What makes W tricky is that it influences both the ranking of the listing and also the probability that the listing gets clicked, a proxy for performance.

In other words, W affects both our treatment (position) and outcome (click), helping itself with the status of confounder.

A variable, or set thereof, W, is a confounder when it influences both, the treatment (rank, position) and outcome of interest (click).

Therefore, our task is to find a design that’s fit for purpose; one that effectively controls the confounding effect of W.

You don’t choose regression discontinuity — it chooses you

Not all causal inference designs are just sitting around waiting to be picked. Sometimes they show up when you least need them, and sometimes you get lucky when you need them most — like today.

It looks like we can use the page cutoff to identify the causal impact of position on clicks-through rate.

Abrupt cutoff in search results pagination

Let’s unpack the listing recommendation mechanism to see exactly how. Here’s what happens under the hood when a results page is generated for a search:

  1. Fetch listings matching the query
    A coarse set of listings is pulled from the inventory, based on filters like location, radius, and category, etc.
  2. Score listings on personal relevance
    This step uses user history and listing quality proxies to predict what the user is most likely to click.
  3. Rank listings by score
    Higher scores get higher ranks. Business rules mix in ads and commercial content with organic results.
  4. Populate pages
    Listings are slotted by absolute relevance score. A results page ends at the kth listing, so the k+1th listing appears at the top of the next page. This is is going to be crucial to our design.
  5. Impressions and user interaction
    Users see the results in order of relevance. If a listing catches their eye, they might click and view more details: one step closer to the trade.
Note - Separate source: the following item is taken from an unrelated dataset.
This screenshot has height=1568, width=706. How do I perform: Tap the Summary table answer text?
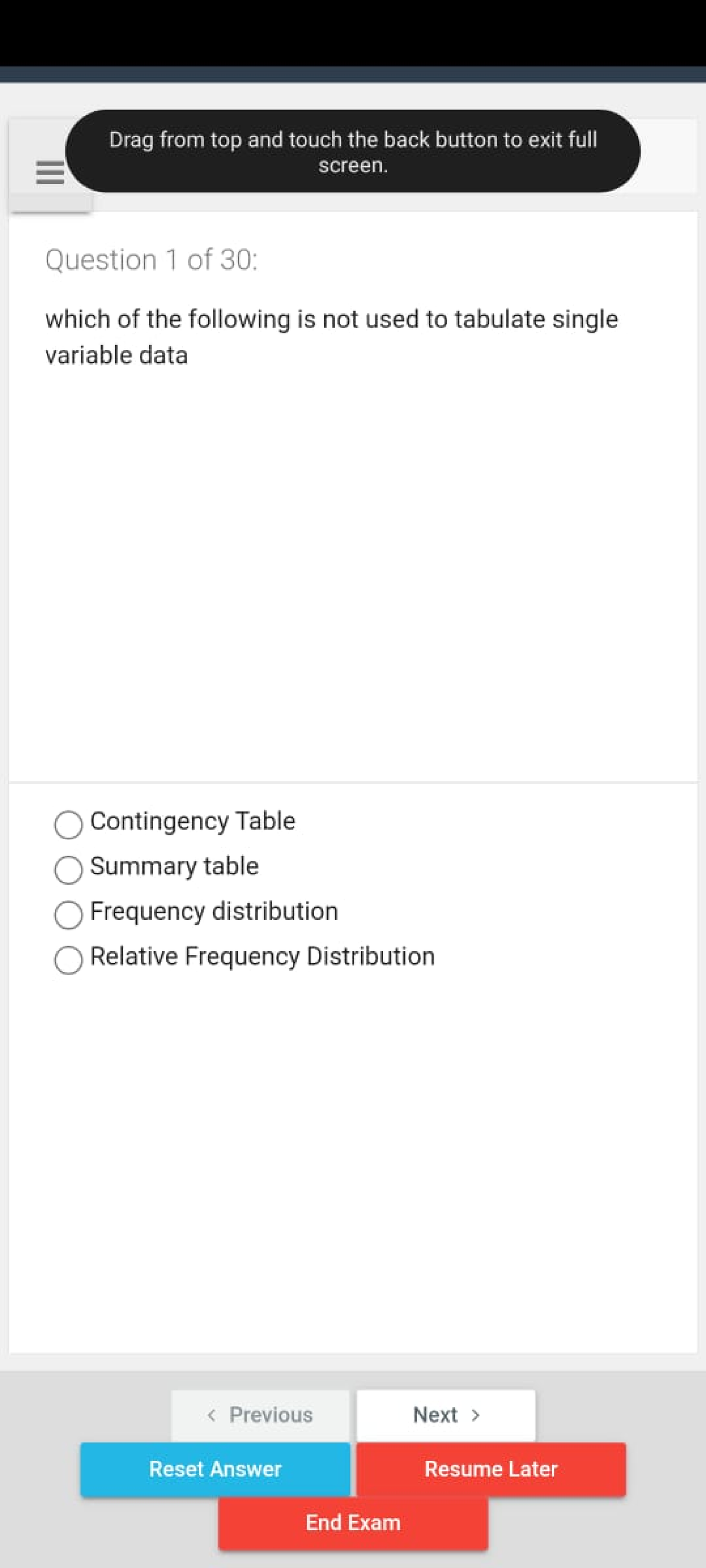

Practical setup and variables

So, what is exactly our design? Next, we walk through the reasoning and identification of the key ingredients of our design.

The running variable

In our setup, the running variable is the relevance score \(s_j\) for listing j. This score is a continuous, complex function of both user and listing properties:

$$s_j = f(u_i, l_j)$$

The listing’s rank \(r_j\) is simply a rank transformation of \(s_j\), defined as:

$$r_i = \sum_{j=1}^{n} \mathbf{1}(s_j \leq s_i)$$

Practically speaking, this means that for analytic purposes—such as fitting models, making local comparisons, or identifying cutoff points—knowing a listing’s rank conveys nearly the same information as knowing its underlying relevance score, and vice versa.

Details: Relevance score vs. rank

The relevance score \(s_j\) reflects how well a listing matches a specific user’s query, given parameters like location, price range, and other filters. But this score is relative—it only has meaning within the context of the listings returned for that particular search.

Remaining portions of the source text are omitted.